## Data listing

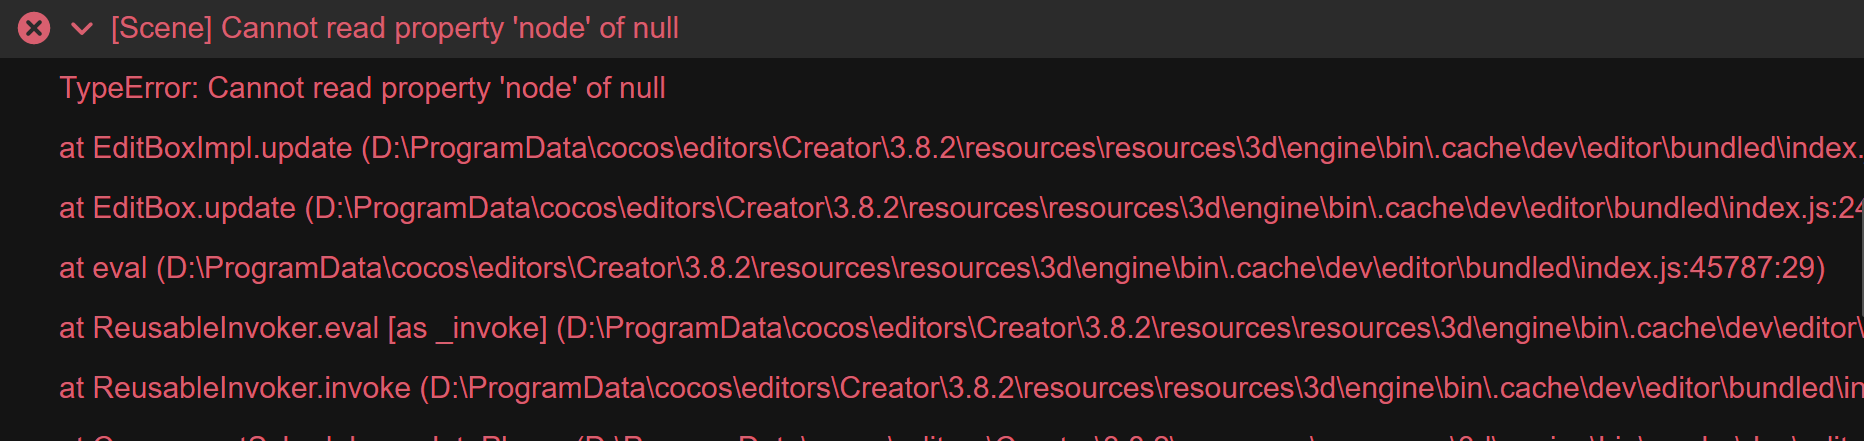Screen dimensions: 1864x441
Task: Click the EditBoxImpl.update function name
Action: click(x=222, y=148)
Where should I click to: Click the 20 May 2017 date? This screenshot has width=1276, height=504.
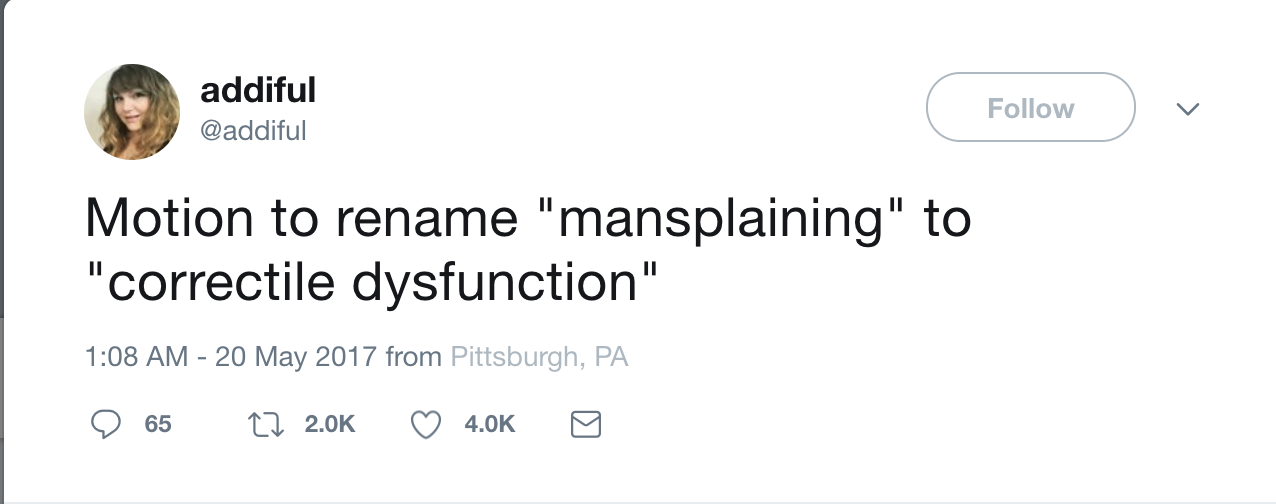295,357
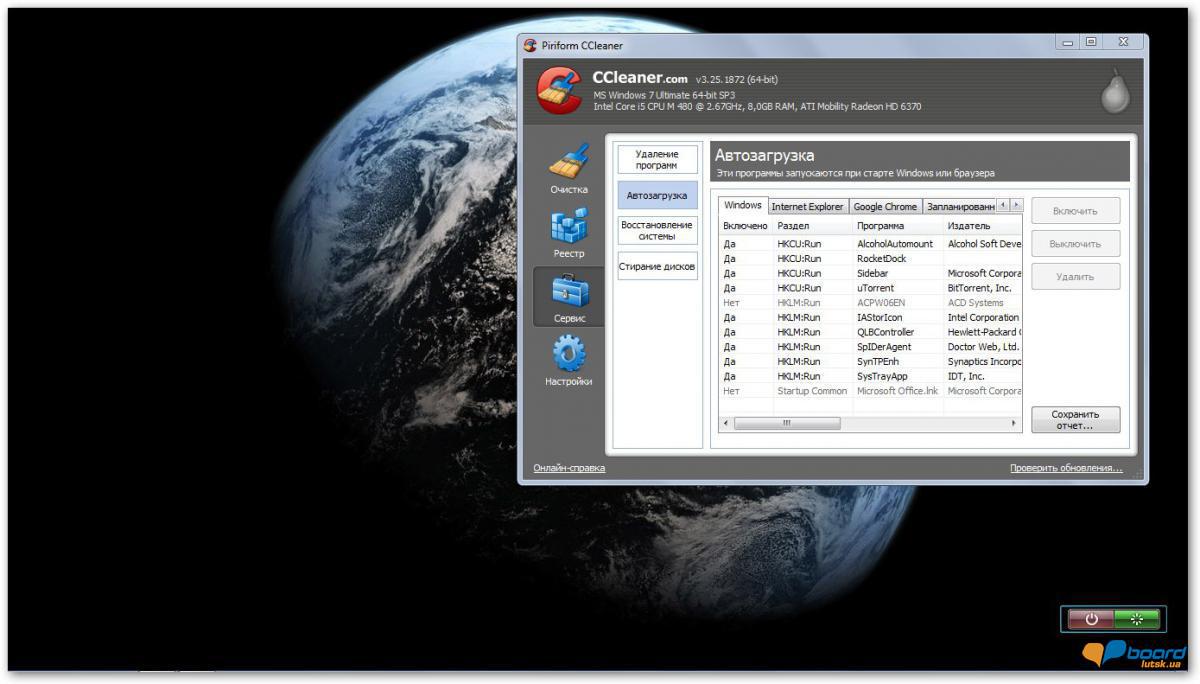Switch to the Google Chrome tab
The width and height of the screenshot is (1200, 684).
point(885,206)
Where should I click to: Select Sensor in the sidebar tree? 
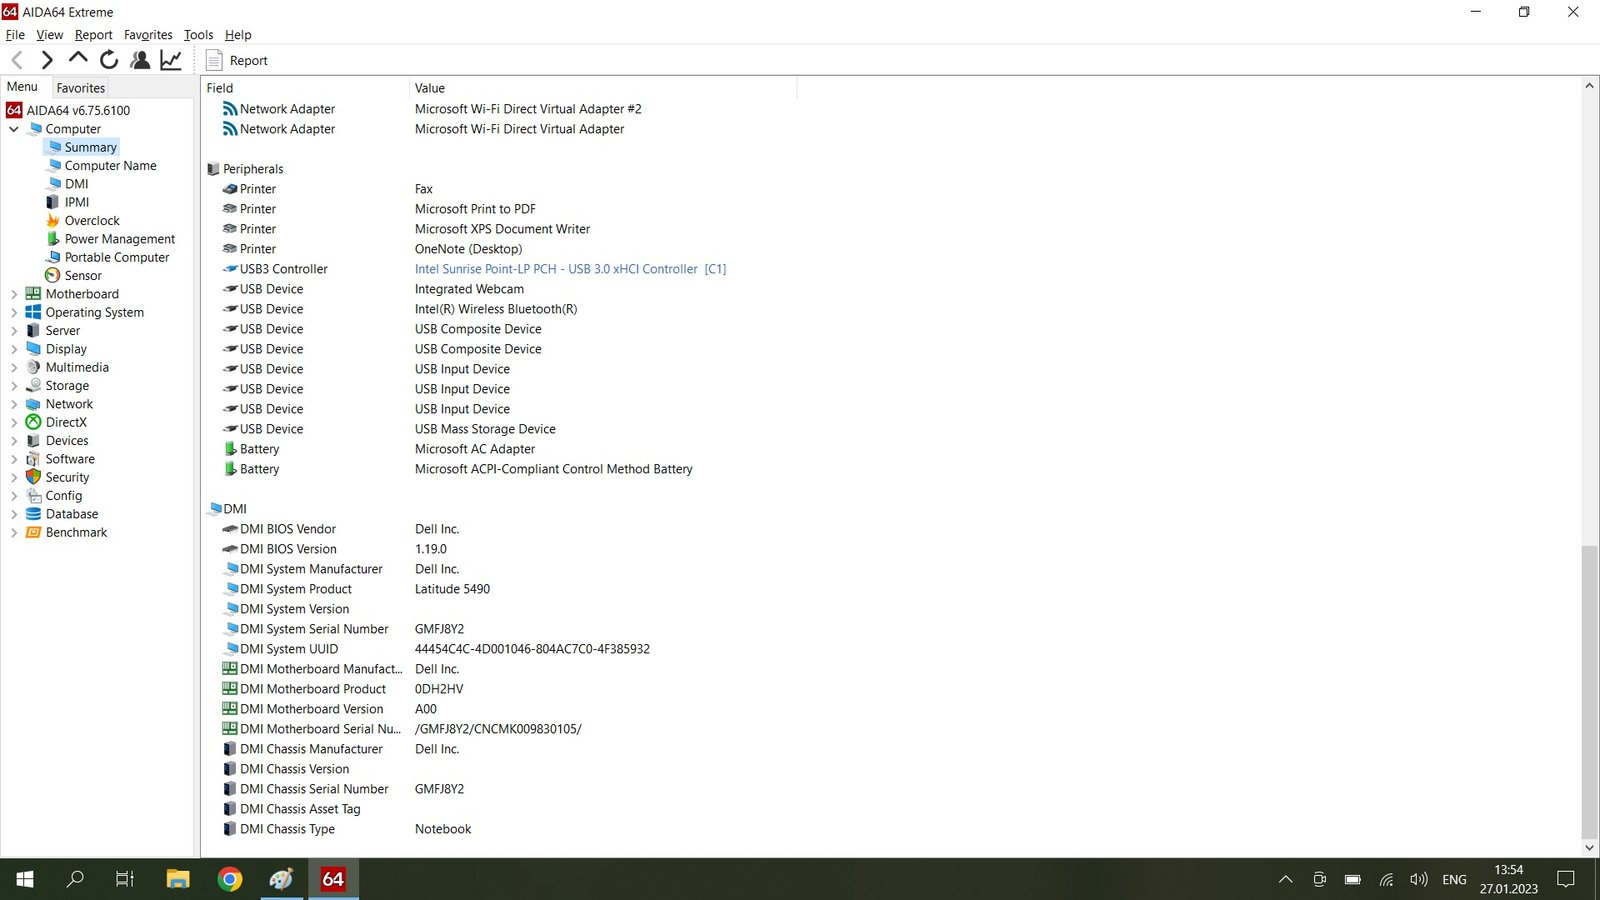[83, 276]
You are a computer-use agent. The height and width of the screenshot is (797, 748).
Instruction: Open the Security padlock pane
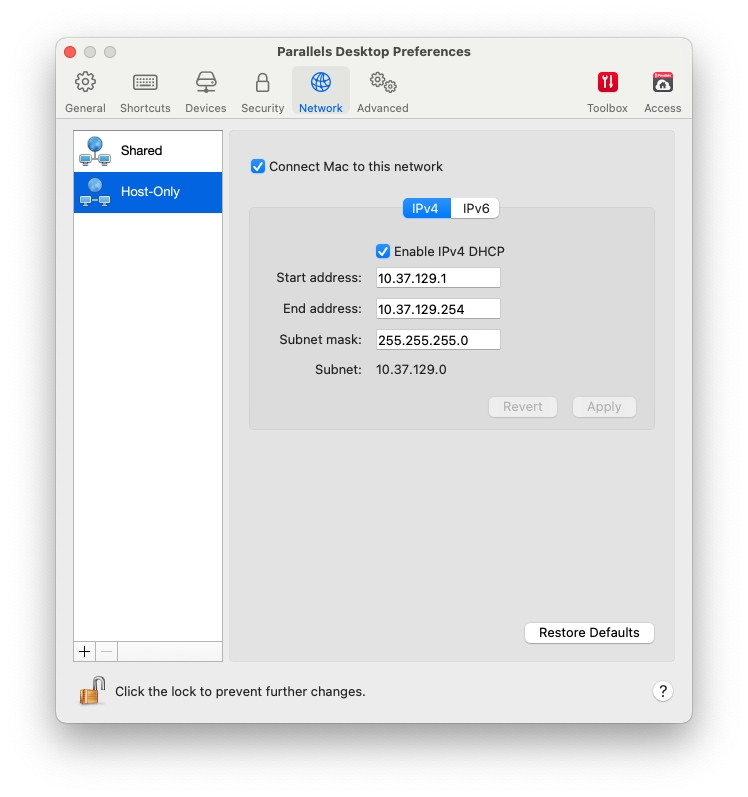pyautogui.click(x=262, y=91)
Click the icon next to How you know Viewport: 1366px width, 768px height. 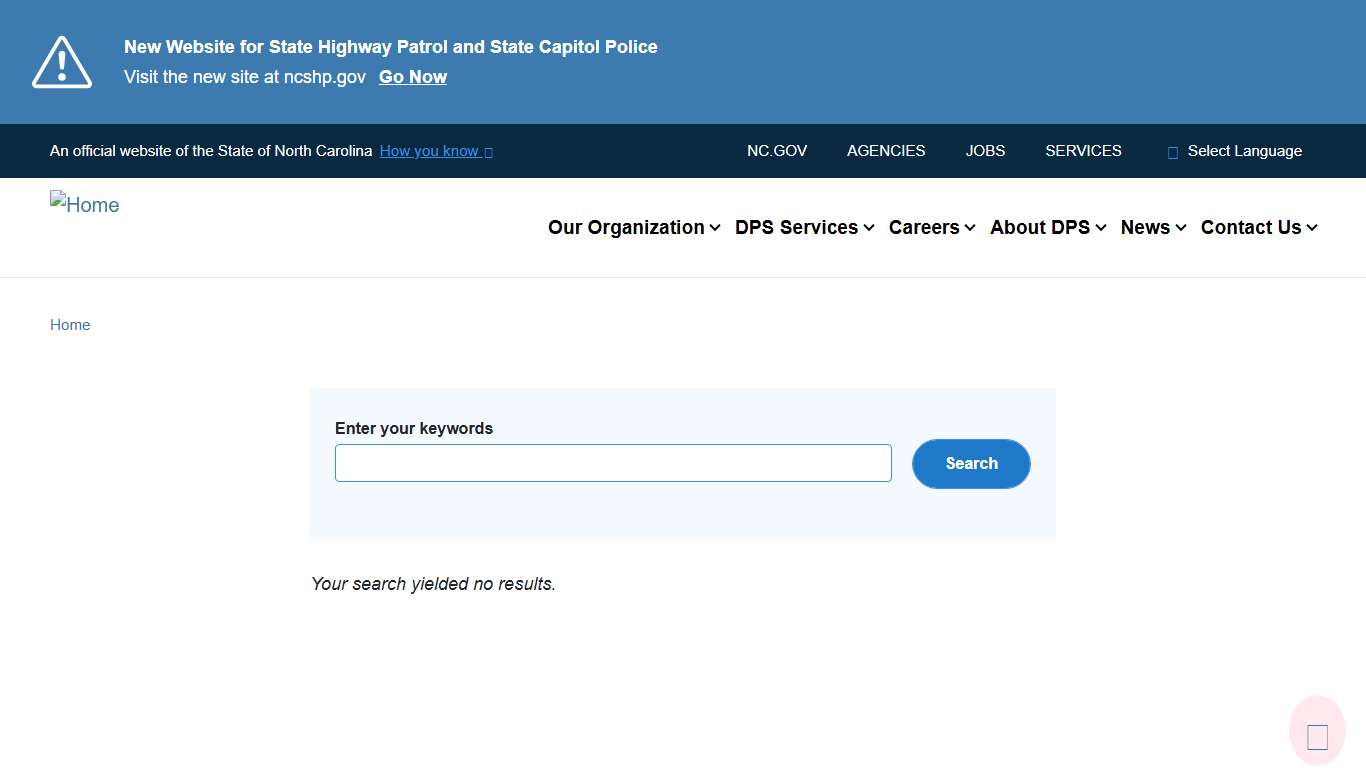(489, 151)
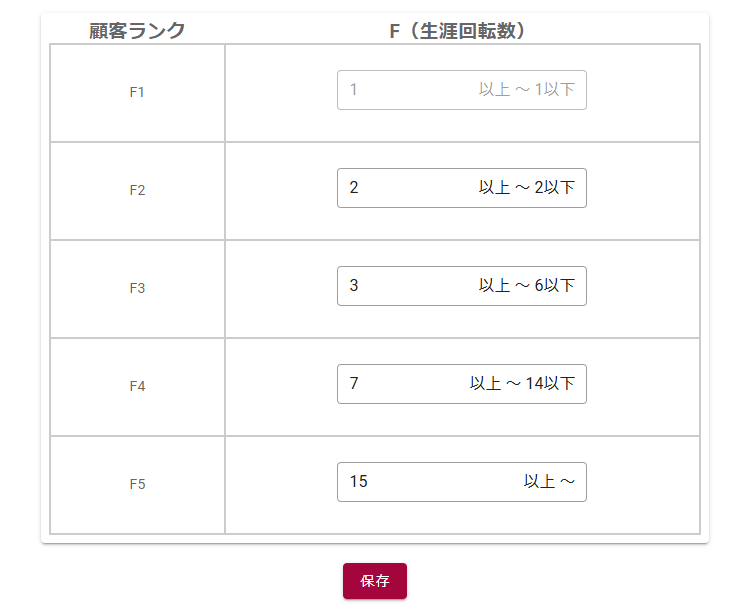Viewport: 745px width, 610px height.
Task: Click the '以上 ～ 2以下' suffix text
Action: click(526, 188)
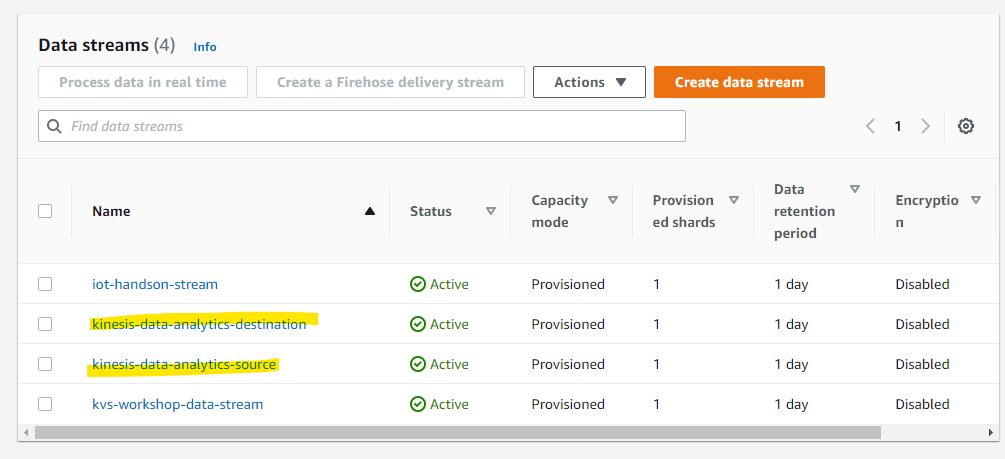Open the iot-handson-stream link
Image resolution: width=1005 pixels, height=459 pixels.
(x=155, y=284)
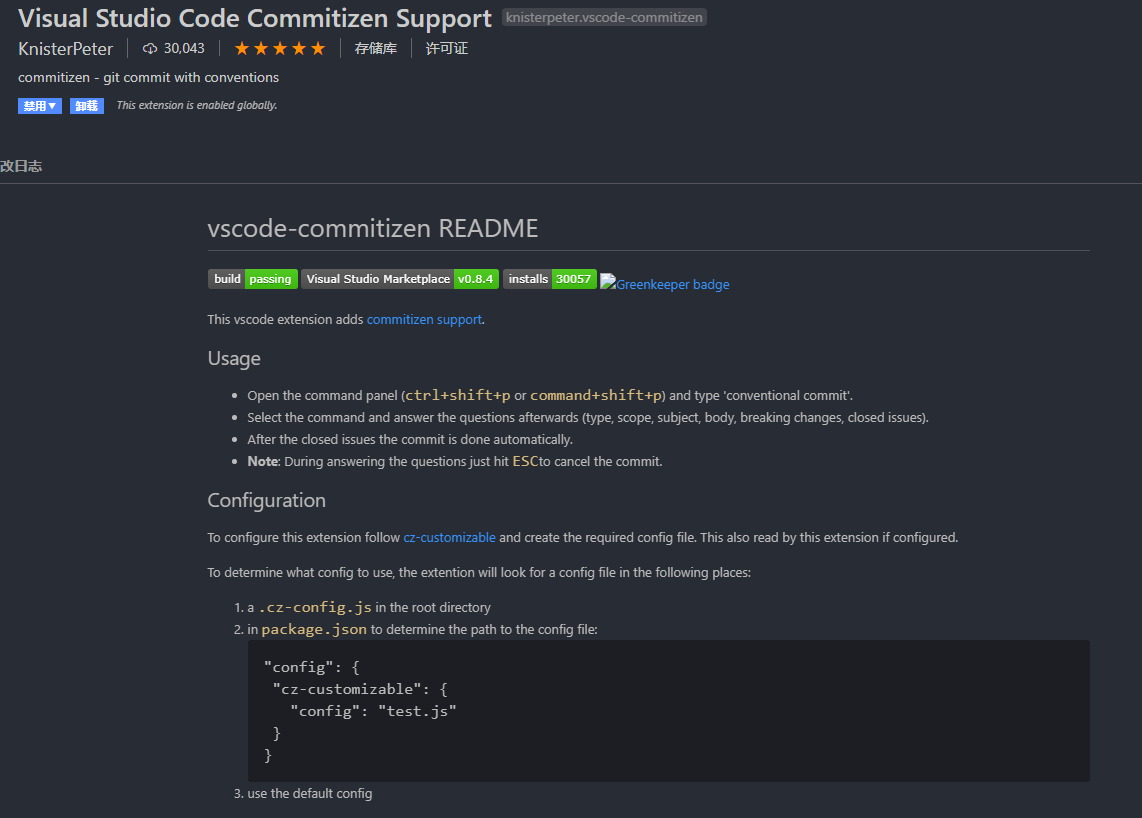The image size is (1142, 818).
Task: Disable the extension with the 禁用 button
Action: pos(34,105)
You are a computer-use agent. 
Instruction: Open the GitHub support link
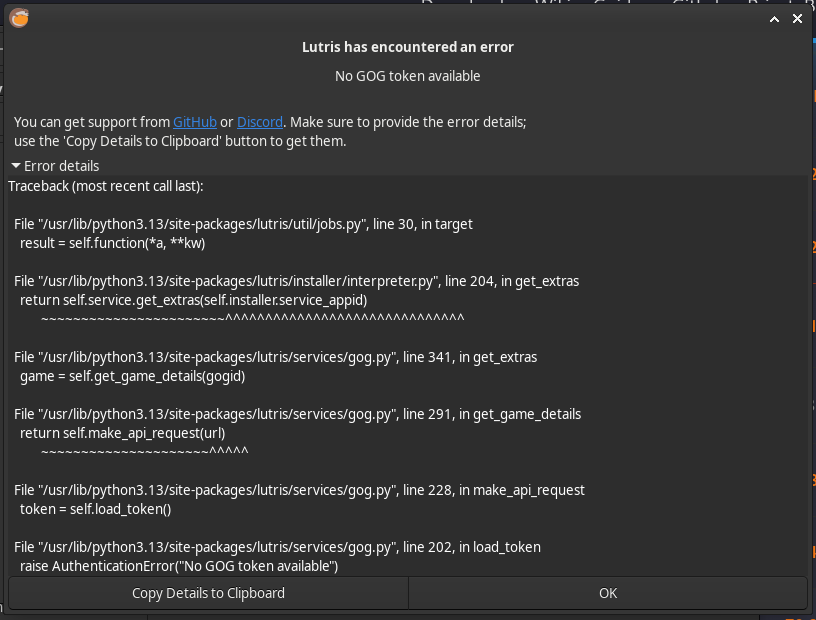coord(195,122)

## Goal
Express everything from the start of the material down to the line containing "pyautogui.click(x=262, y=91)" as a numbered list, omitting blank lines. Leave the pictures out of the answer.

## Result
1. Screen dimensions: 1864x441
2. Task: Click the EditBoxImpl.update function name
3. Action: click(x=222, y=148)
4. Where should I click to: Click the 20 May 2017 date? This screenshot has width=1276, height=504.
5. 295,357
6. Switch to the Google Chrome tab
7. The width and height of the screenshot is (1200, 684).
8. point(885,206)
9. Where should I click to: Select Sensor in the sidebar tree? 
10. [83, 276]
11. You are a computer-use agent. The height and width of the screenshot is (797, 748).
12. Instruction: Open the Security padlock pane
13. pyautogui.click(x=262, y=91)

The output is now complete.